*** SOURCE EXTRACT

Monday, October 20, 2014
Fighting Ebola Depends on Unity
Rodrick Wallace and I are co-authors of a book called Collective Consciousness and its Discontents. Rod did extensive mathematical modeling which showed that social schism undermined the ability of groups to solve problems. My contribution was to provide empirical support for the models. I described several studies my co-workers and I had conducted on the whys of the appallingly slow response to the AIDS epidemic. Rod and I always thought that a fast-moving epidemic would pose a remarkable threat to the splintered system of functioning. In particular, I have been haunted by what Beverly Wallace and I called "redlined epidemics." By that we meant epidemics that were ignored because they affected marginalized people.
The world's slow response to Ebola, an epidemic in several marginalized countries, is vivid proof that epidemic redlining is real and poses a serious threat to international stability. How do we begin to talk to each other? The New York Times, in an editorial today, described Cuba's "impressive role on Ebola," and urged the US to begin to talk to Cuba, at least about the epidemic. The Times argued that the US should stand ready to evacuate Cuban health care workers who become infected. The editorial concluded by noting, "In a column published over the weekend in Cuba’s state-run newspaper, Granma, Fidel Castro argued that the United States and Cuba must put aside their differences, if only temporarily, to combat a deadly scourge. He’s absolutely right." This is a great idea.

******
*** GIVEN MATERIAL

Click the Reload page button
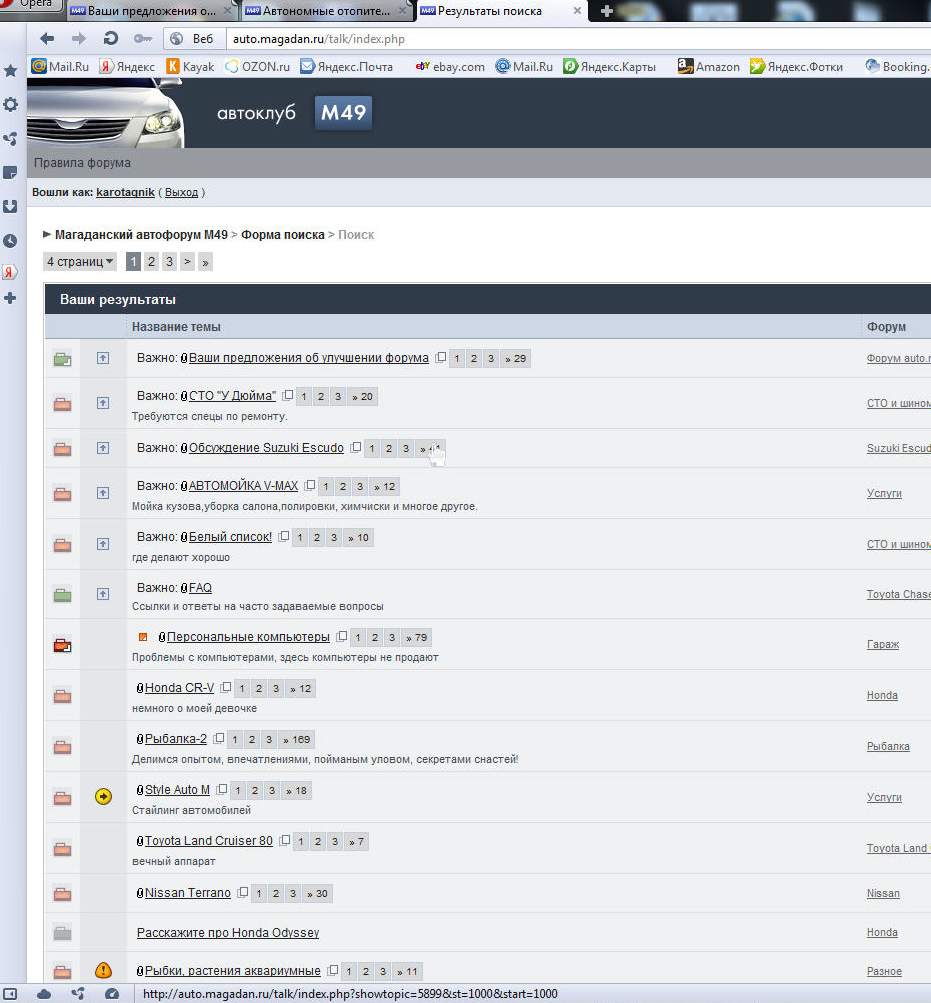Image resolution: width=931 pixels, height=1003 pixels. 110,39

******

WHAT YOU SHOULD DO – Can you return, word for word, the part of the Ebola piece from "The world's slow" up to and including "a great idea."?

EXERCISE RESULT –
The world's slow response to Ebola, an epidemic in several marginalized countries, is vivid proof that epidemic redlining is real and poses a serious threat to international stability. How do we begin to talk to each other? The New York Times, in an editorial today, described Cuba's "impressive role on Ebola," and urged the US to begin to talk to Cuba, at least about the epidemic. The Times argued that the US should stand ready to evacuate Cuban health care workers who become infected. The editorial concluded by noting, "In a column published over the weekend in Cuba’s state-run newspaper, Granma, Fidel Castro argued that the United States and Cuba must put aside their differences, if only temporarily, to combat a deadly scourge. He’s absolutely right." This is a great idea.